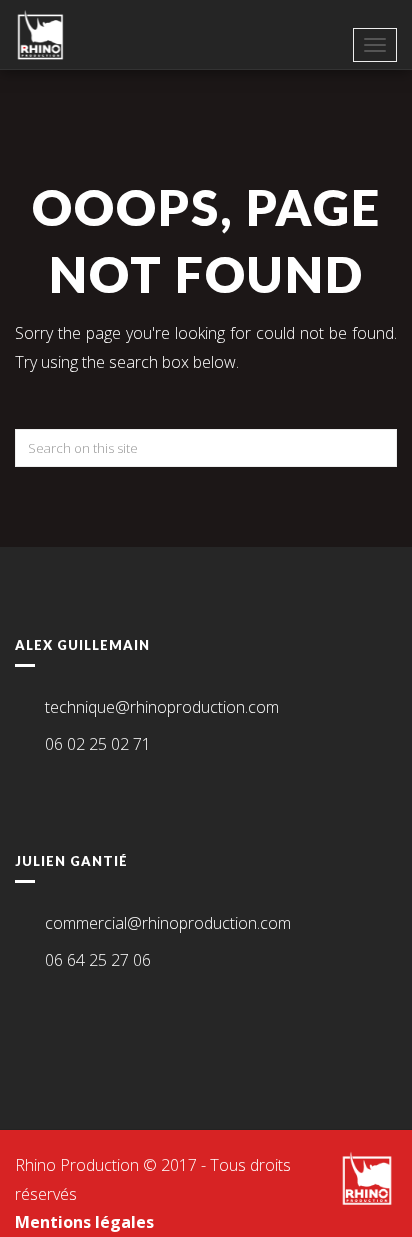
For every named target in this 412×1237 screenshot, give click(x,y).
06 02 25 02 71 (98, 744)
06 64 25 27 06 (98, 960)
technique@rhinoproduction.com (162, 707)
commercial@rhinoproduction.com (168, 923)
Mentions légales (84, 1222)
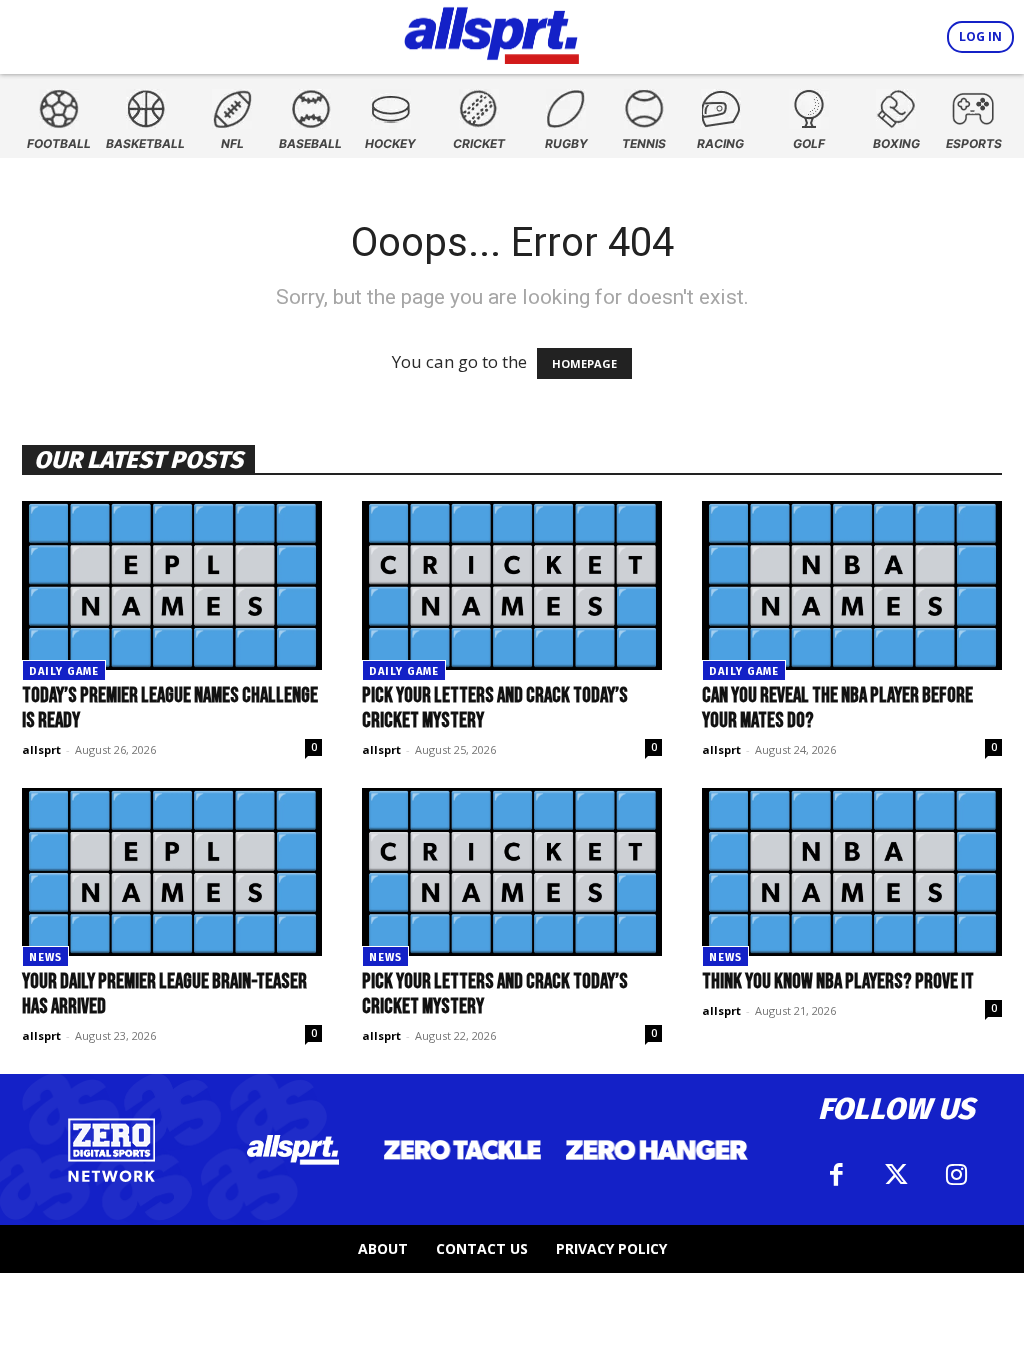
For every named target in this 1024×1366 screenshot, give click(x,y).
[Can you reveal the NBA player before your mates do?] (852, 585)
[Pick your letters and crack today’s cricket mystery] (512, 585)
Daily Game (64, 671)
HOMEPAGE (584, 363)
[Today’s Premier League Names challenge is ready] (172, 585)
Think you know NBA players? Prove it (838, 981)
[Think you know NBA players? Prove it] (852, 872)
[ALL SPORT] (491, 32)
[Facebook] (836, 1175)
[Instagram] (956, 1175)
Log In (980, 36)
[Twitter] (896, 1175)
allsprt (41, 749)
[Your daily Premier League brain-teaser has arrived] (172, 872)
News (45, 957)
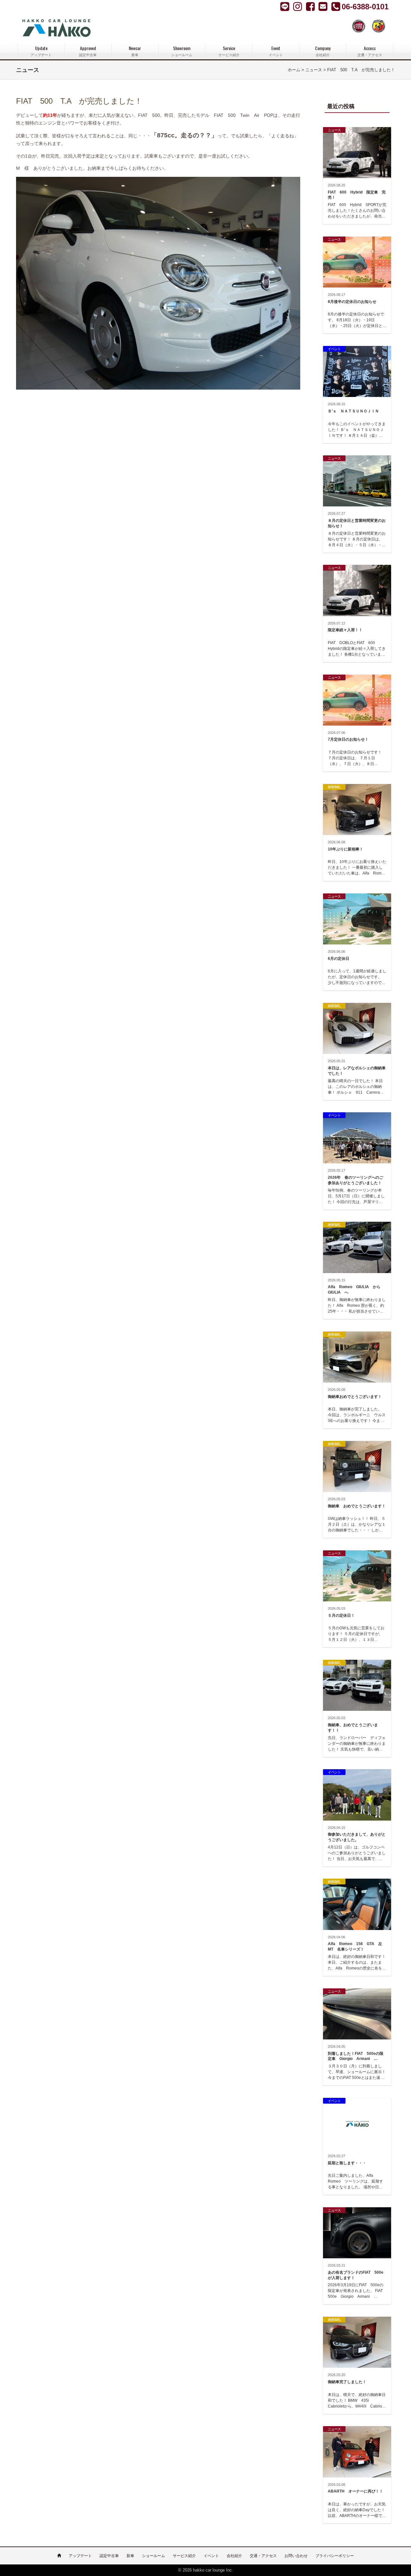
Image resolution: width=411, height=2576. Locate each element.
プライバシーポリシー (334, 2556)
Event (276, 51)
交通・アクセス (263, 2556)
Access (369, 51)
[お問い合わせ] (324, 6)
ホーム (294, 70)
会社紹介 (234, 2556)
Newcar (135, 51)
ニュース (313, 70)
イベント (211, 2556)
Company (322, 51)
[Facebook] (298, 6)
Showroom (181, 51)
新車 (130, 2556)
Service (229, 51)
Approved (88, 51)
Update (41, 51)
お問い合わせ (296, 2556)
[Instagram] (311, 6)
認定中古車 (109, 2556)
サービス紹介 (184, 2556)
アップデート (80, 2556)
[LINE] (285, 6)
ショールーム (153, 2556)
▬▬▬▬▬▬
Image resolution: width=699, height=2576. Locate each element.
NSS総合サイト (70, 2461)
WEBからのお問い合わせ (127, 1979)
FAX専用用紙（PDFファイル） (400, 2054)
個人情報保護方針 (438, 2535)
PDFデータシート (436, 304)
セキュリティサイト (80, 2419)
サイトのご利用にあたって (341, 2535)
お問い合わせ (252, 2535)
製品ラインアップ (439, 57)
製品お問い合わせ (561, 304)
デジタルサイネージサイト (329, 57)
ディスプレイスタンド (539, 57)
▬▬▬▬▬▬
Using the data above, which lines fall from the one with "commercial@rhinoproduction.com (168, 923)" through the one with "ショールーム (153, 2556)"? Repeat them exactly, ends included, minus any pictures.

commercial@rhinoproduction.com (168, 923)
Mentions légales (84, 1222)
For every named target in this 1024×1366 screenshot, give click(x,y).
[Can you reveal the NBA player before your mates do?] (852, 585)
[Pick your letters and crack today’s cricket mystery] (512, 585)
Daily Game (64, 671)
HOMEPAGE (584, 363)
[Today’s Premier League Names challenge is ready] (172, 585)
Think you know NBA players? Prove it (838, 981)
[Think you know NBA players? Prove it] (852, 872)
[ALL SPORT] (491, 32)
[Facebook] (836, 1175)
[Instagram] (956, 1175)
Log In (980, 36)
[Twitter] (896, 1175)
allsprt (41, 749)
[Your daily Premier League brain-teaser has arrived] (172, 872)
News (45, 957)
Image resolution: width=411, height=2576. Locate each element.
プライバシーポリシー (334, 2556)
Event (276, 51)
交通・アクセス (263, 2556)
Access (369, 51)
[お問い合わせ] (324, 6)
ホーム (294, 70)
会社紹介 (234, 2556)
Newcar (135, 51)
ニュース (313, 70)
イベント (211, 2556)
Company (322, 51)
[Facebook] (298, 6)
Showroom (181, 51)
新車 (130, 2556)
Service (229, 51)
Approved (88, 51)
Update (41, 51)
お問い合わせ (296, 2556)
[Instagram] (311, 6)
認定中古車 (109, 2556)
サービス紹介 (184, 2556)
アップデート (80, 2556)
[LINE] (285, 6)
ショールーム (153, 2556)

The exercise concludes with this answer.